Every so often I read something so ‘out there’ I have to share it with you. Today a I read a post on IT-Director.com by Nigel Stanley, practice leader for IT Security at Bloor Research. To quote:
Application security, and the notion that poorly implemented code can create a security flaw in a piece of software, is a fairly recent innovation to many conventional IT security experts. Traditionally these experts have been focused on securing networks and ensuring that hackers and malcontents can’t penetrate their ever extending perimeters. Software programming has been an alien science to be avoided at all cost, and code security an impenetrable subject.

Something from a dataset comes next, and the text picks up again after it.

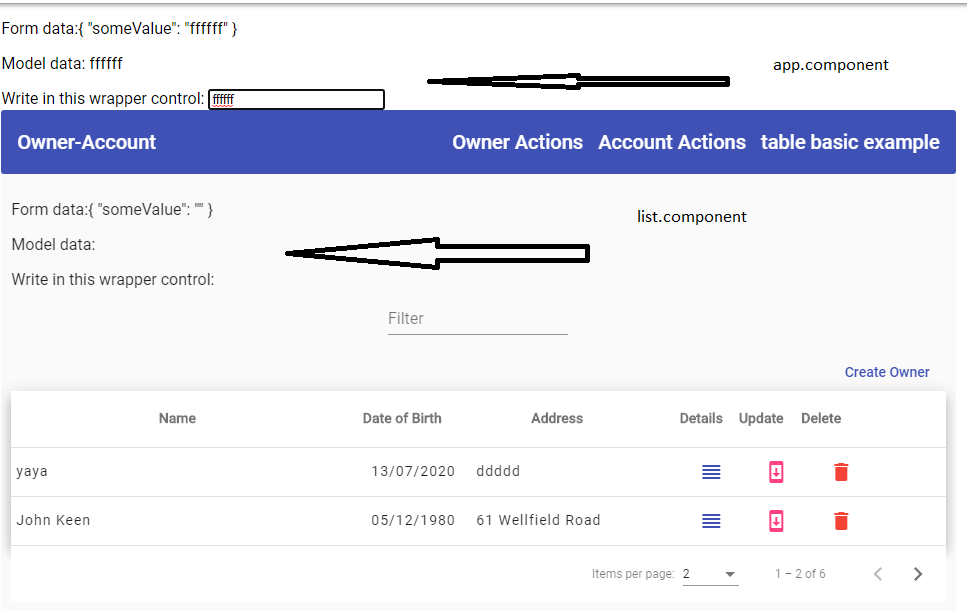Click the Owner-Account title
Screen dimensions: 967x611
[x=87, y=142]
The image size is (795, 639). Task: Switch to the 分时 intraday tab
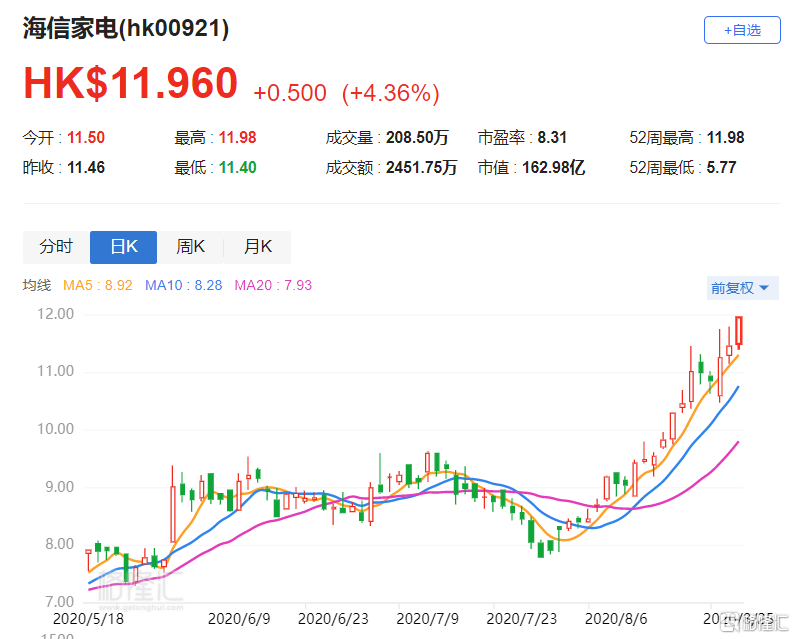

Well, I’m seriously confused. Back in the mid 90’s (over a decade ago), as a ‘network focused security expert’ I was adding application-oriented security features into the Cisco PIX firewall (may it rest in peace). I haven’t talked with any security expert in the last decade who doesn’t know that application-level attacks are the thing to worry about from a security perspective. Check out what F5 Networks are doing in the space, or Juniper Networks, or Cisco… Nigel goes on to say:
IT security experts can no longer ignore this crucial security field, and must work with their software development colleagues to help fix code related security problems.
That’s pretty much what has been going off for the last ten years, with Microsoft and others have been working with customers and security experts, fundamentally re-architecting the way that they write and test code. Thankfully Nigel’s report is, apparently, free of charge: Bloor answers.